Sample slides/excerpts:
Best idea for higher ed since about 2002 — from HASTAC.org by Cathy Davidson
Excerpt:
I just learned about an amazing project (still in Beta) sponsored by the Australian Eight, the eight largest national universities in the country, called “The Conversation.” It may well be the most inspiring collaborative project I’ve heard about since about, oh, 2002-2003 (ie I’m joking of course–2002-2003 happens to be when HASTAC went from an “aha!” moment around a conference table to our first actual meeting as a collective; there are tons of other great ideas in higher ed, inc HASTAC’s founding!). The Conversation translates the best scholarly research into lively journalism. It makes a giant step towards public intellectualism, taking HASTAC-ish principles of an online network of education innovators learning together in a public and open forum, to their logical (if highly curated) conclusion.
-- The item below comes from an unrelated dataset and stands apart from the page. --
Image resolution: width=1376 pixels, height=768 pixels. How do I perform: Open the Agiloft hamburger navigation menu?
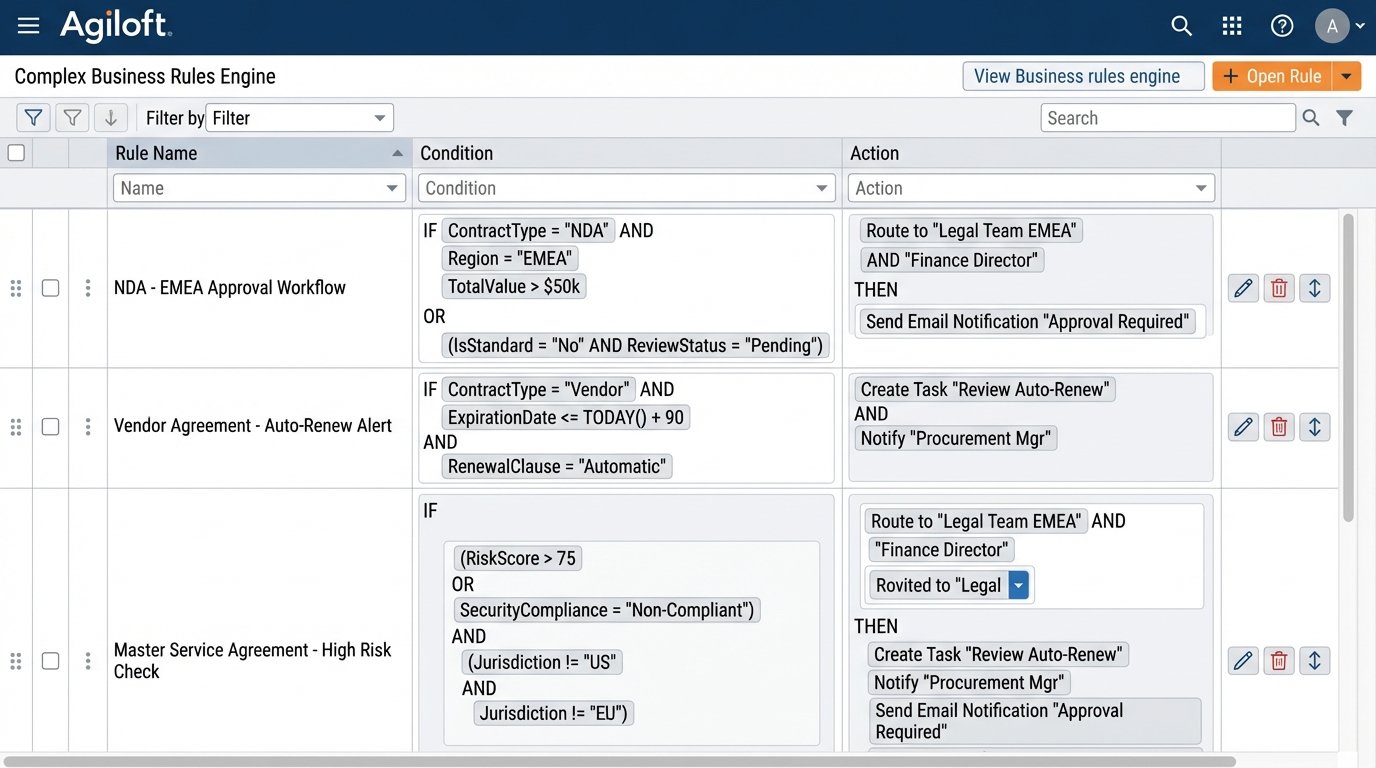point(27,26)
Unlike HASTAC, the Conversation’ has a team of professional editors, quite renowned in their collective experience. They curate and select the best research from many fields produced by specialized academics and recasts it as journalism for the larger public as well as for academics in other fields. They turn specialized scholarly research written originally for academic experts and peers into accessible, interesting, urgent, and sometimes even delightful fun and creative information for the public at large.
Also see:
Academic rigour, journalistic flair
Addendum later on 10/24/11:
When the dam breaks… — from learning with ‘e’s by Steve Wheeler
Excerpt:
Publication of research is one of the most important facets of academic life. I can’t stress enough how important it is for good research to be as widely and swiftly disseminated as possible. Without it, our practice is less likely to be informed, and more prone to repeated errors. As a researcher myself, I take this challenge very seriously. Along with other educational researchers, I attempt to identify key issues for investigation and then spend considerable time and energy examining as much of the terrain that surrounds my research question as I can. Once I have analysed the data, I am usually able to arrive at some conclusions and write some form of report, which is likely to include a set of recommendations that I hope will benefit my community of practice. Such findings should be published widely to inform the entire community. This is the way it should be. And yet often, sadly, it just doesn’t happen.
From DSC:
Steve, I was unsuccessful in leaving a comment on your posting here…but I celebrate your walking the talk on this and for pushing the envelop on the proliferation of open access journals. And thanks for making some recommendations in your reports — for taking some stances. I was greatly disappointed in my ID Master’s Program to find how few scholarly articles took any sort of stand and asserted much of anything to move their communities of practice forward.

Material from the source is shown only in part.